EXERCISE OBJECTIVE:
As you reproduce every line below, keep it exactly as written and leave out the images.

DATA FOR THIS TASK:
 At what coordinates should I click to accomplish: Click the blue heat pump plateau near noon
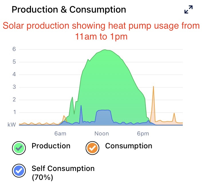click(104, 110)
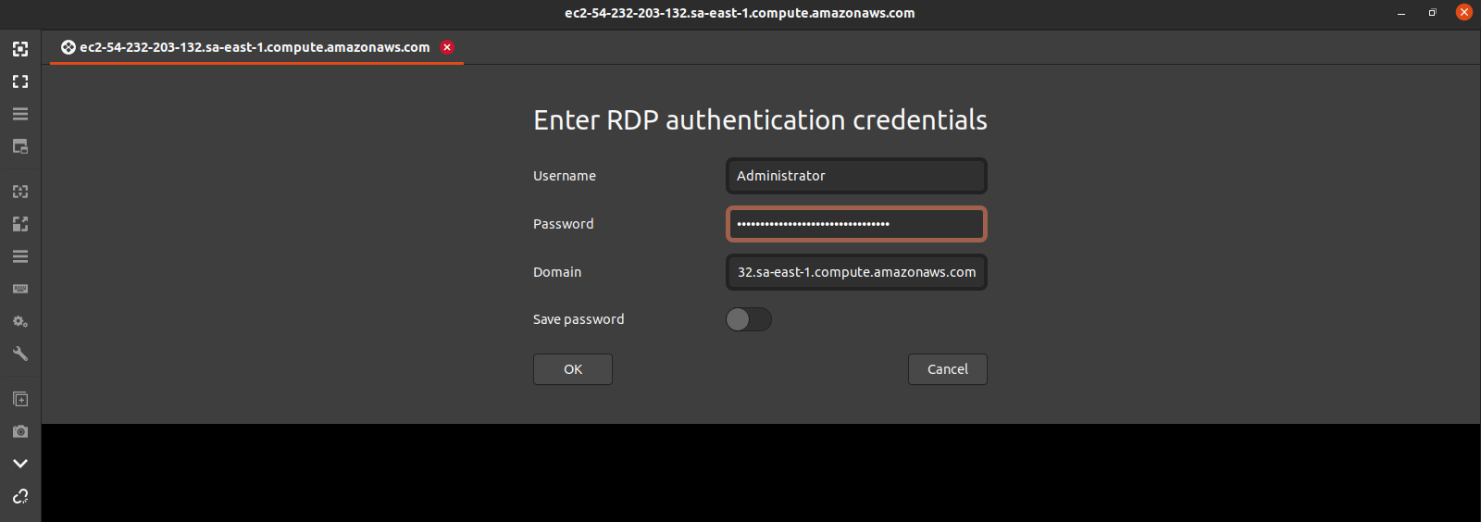Close the connection tab with red X
1481x522 pixels.
tap(447, 47)
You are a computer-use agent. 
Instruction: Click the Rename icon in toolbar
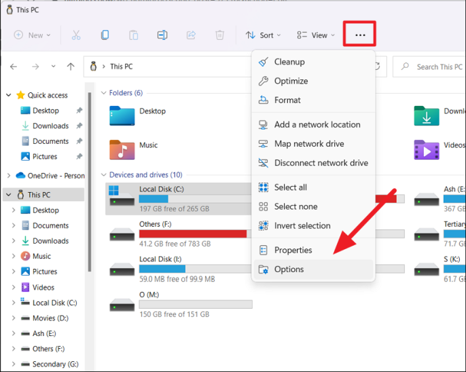point(162,35)
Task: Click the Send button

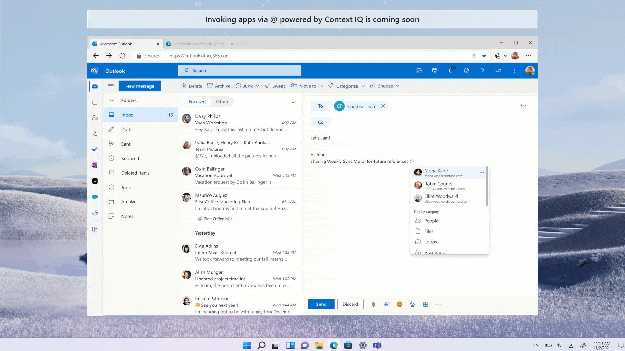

ANSWER FOR THE TASK:
 At what coordinates should I click to accomplish: Click the blue heat pump plateau near noon
click(104, 110)
Close the connection tab with red X
1481x522 pixels.
tap(447, 47)
You are a computer-use agent. 
Instruction: Click the Rename icon in toolbar
point(162,35)
Task: Click the Send button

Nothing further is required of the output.